TASK DESCRIPTION: Repeat the records in full. No pictures belong in the copy.
####
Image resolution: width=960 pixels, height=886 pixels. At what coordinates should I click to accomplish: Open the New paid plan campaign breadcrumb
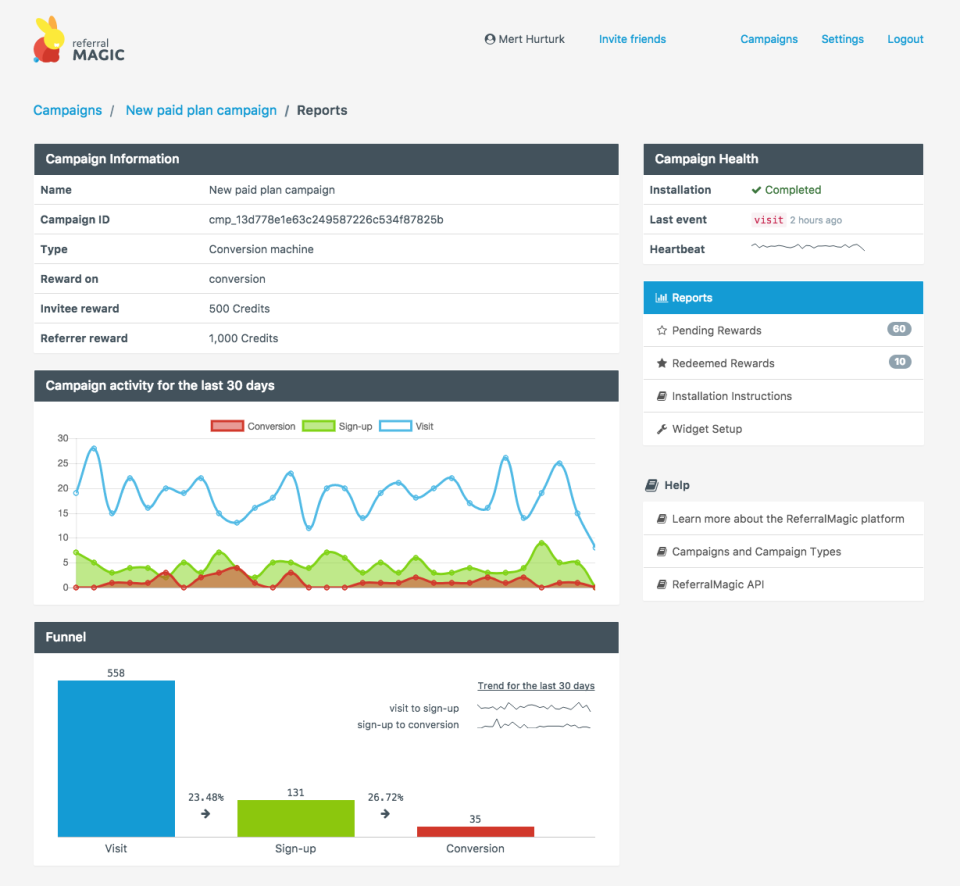pos(201,110)
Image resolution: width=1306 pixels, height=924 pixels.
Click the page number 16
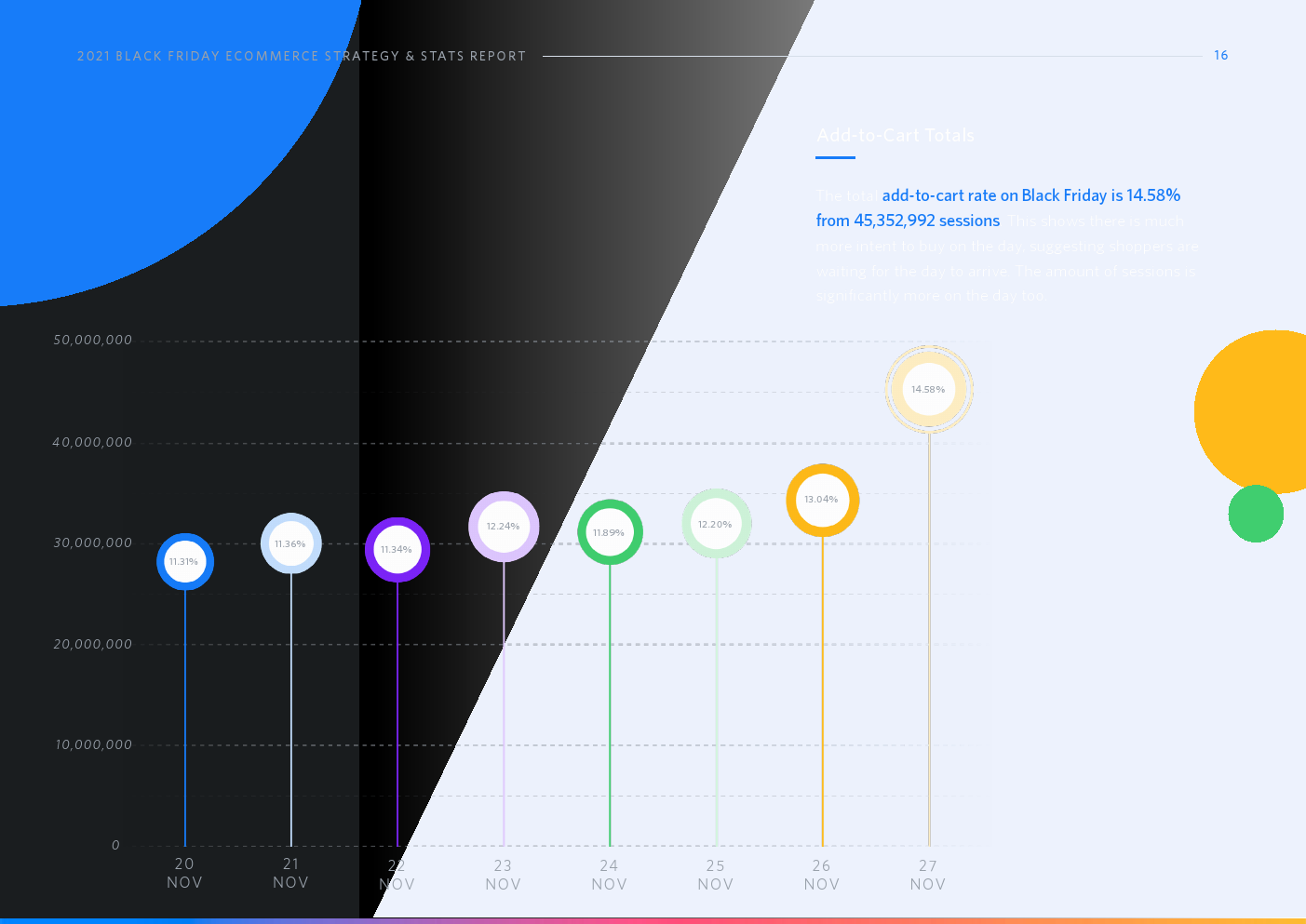[1220, 56]
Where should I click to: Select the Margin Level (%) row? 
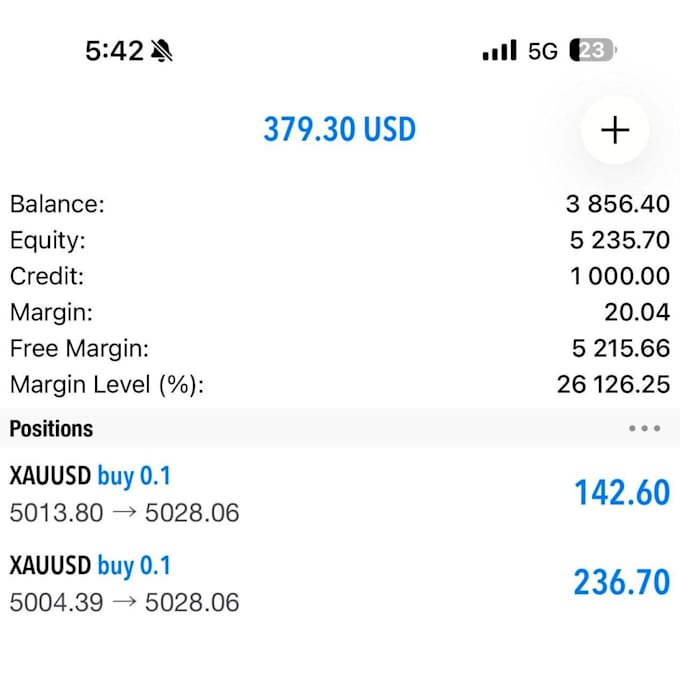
####
TASK SOLUTION:
Image resolution: width=960 pixels, height=886 pixels. At what coordinates should I click to accomplish: Open the New paid plan campaign breadcrumb
pos(201,110)
Image resolution: width=1306 pixels, height=924 pixels.
Click the page number 16
[1220, 56]
Where should I click to: Select the Margin Level (%) row? 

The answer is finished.